My differential equations is rusted-to-the-point-of-useless, so here's a problem, what I did, and a question about it:

I'm staring at $y'=x-(y^2)sin(y)$, with the condition that $y(0)=-2$. I need to determine whether there is a unique solution here within some sufficiently small interval about zero. So, I put the y-relevant things on the left, the x-relevant things on the right, integrate both sides and end up with $2y \sin (y) - (y^2 -2) cos (y) = \frac{x^2}{2} + C$.

Now I'm not even sure I did that properly, but if I pretend I did then I get confused here because if I use the point (0, -2) to find C then graph the implicit function using this C, my graph looks like ellipse-ish forms radiating vertically from the origin--I'm unclear how to interpret this. Is this my unique solution?

If, on the other hand, I enter the original differential equation "as-is" with the specified condition into my graphing tool, a single line (however strangely shaped) appears before me, suggesting more directly (to my inept intuition, at any rate) an affirmative "Yes, there IS a unique solution, and you're staring at it, buddy".

Methinks a wholly analytic solution would show me the link I'm missing between the two, but I'm unsure how that goes.

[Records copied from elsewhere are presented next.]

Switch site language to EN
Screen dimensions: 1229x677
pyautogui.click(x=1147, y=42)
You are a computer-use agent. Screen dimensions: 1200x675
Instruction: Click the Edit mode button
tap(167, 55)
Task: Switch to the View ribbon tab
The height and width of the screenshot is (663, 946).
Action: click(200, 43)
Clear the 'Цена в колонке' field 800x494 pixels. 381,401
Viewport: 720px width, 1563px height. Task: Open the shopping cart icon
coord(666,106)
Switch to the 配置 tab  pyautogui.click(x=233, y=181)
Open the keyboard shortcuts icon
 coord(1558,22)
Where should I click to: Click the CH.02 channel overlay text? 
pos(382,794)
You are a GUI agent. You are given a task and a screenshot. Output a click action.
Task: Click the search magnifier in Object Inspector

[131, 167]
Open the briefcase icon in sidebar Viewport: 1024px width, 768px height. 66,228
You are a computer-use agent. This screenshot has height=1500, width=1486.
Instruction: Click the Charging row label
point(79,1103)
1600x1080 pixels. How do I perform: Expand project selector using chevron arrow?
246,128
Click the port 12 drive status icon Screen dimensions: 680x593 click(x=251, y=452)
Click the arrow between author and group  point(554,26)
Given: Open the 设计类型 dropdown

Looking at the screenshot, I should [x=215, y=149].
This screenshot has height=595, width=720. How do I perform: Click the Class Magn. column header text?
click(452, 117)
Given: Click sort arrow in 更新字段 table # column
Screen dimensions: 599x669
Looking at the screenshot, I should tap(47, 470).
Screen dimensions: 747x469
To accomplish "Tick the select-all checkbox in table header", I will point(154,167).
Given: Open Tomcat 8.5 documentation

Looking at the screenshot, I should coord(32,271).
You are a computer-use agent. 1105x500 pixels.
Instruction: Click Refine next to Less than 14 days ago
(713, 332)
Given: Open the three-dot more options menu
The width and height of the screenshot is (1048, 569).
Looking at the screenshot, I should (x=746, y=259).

Maybe I've just been up too long to sort it out solo, but any clarification would be greatly appreciated.

• March 28th 2009, 08:16 AM
TheEmptySet
Quote:

Originally Posted by mylestone
My differential equations is rusted-to-the-point-of-useless, so here's a problem, what I did, and a question about it:

I'm staring at $y'=x-(y^2)sin(y)$, with the condition that $y(0)=-2$. I need to determine whether there is a unique solution here within some sufficiently small interval about zero. So, I put the y-relevant things on the left, the x-relevant things on the right, integrate both sides and end up with $2y \sin (y) - (y^2 -2) cos (y) = \frac{x^2}{2} + C$.

Now I'm not even sure I did that properly, but if I pretend I did then I get confused here because if I use the point (0, -2) to find C then graph the implicit function using this C, my graph looks like ellipse-ish forms radiating vertically from the origin--I'm unclear how to interpret this. Is this my unique solution?

If, on the other hand, I enter the original differential equation "as-is" with the specified condition into my graphing tool, a single line (however strangely shaped) appears before me, suggesting more directly (to my inept intuition, at any rate) an affirmative "Yes, there IS a unique solution, and you're staring at it, buddy".

Methinks a wholly analytic solution would show me the link I'm missing between the two, but I'm unsure how that goes. Maybe I've just been up too long to sort it out solo, but any clarification would be greatly appreciated.

Unfortuatly this equation is not seperable and the above solution is not correct.

Existance and uniqueness can be determined however.

First we need to put the function in the form

$\frac{dy}{dx}=f(x,y)$ this is how the equation is given

$y'=f(x,y)=x-(y^2)\sin(y)$

Now if the above is continuous and its partial with repect to y is continuous on some rectangle containing you intial condition then it has a solution and it is unique.

The above is continous on all of $\mathbb{R}^2$

and its partial with repect to y is

$\frac{\partial }{\partial y}(x-(y^2\sin(y)))= -2y\sin(y)-y^2\cos(y)$

is also continuous on all of $\mathbb{R}^2$.

This tells us that a solution both exists and is unique.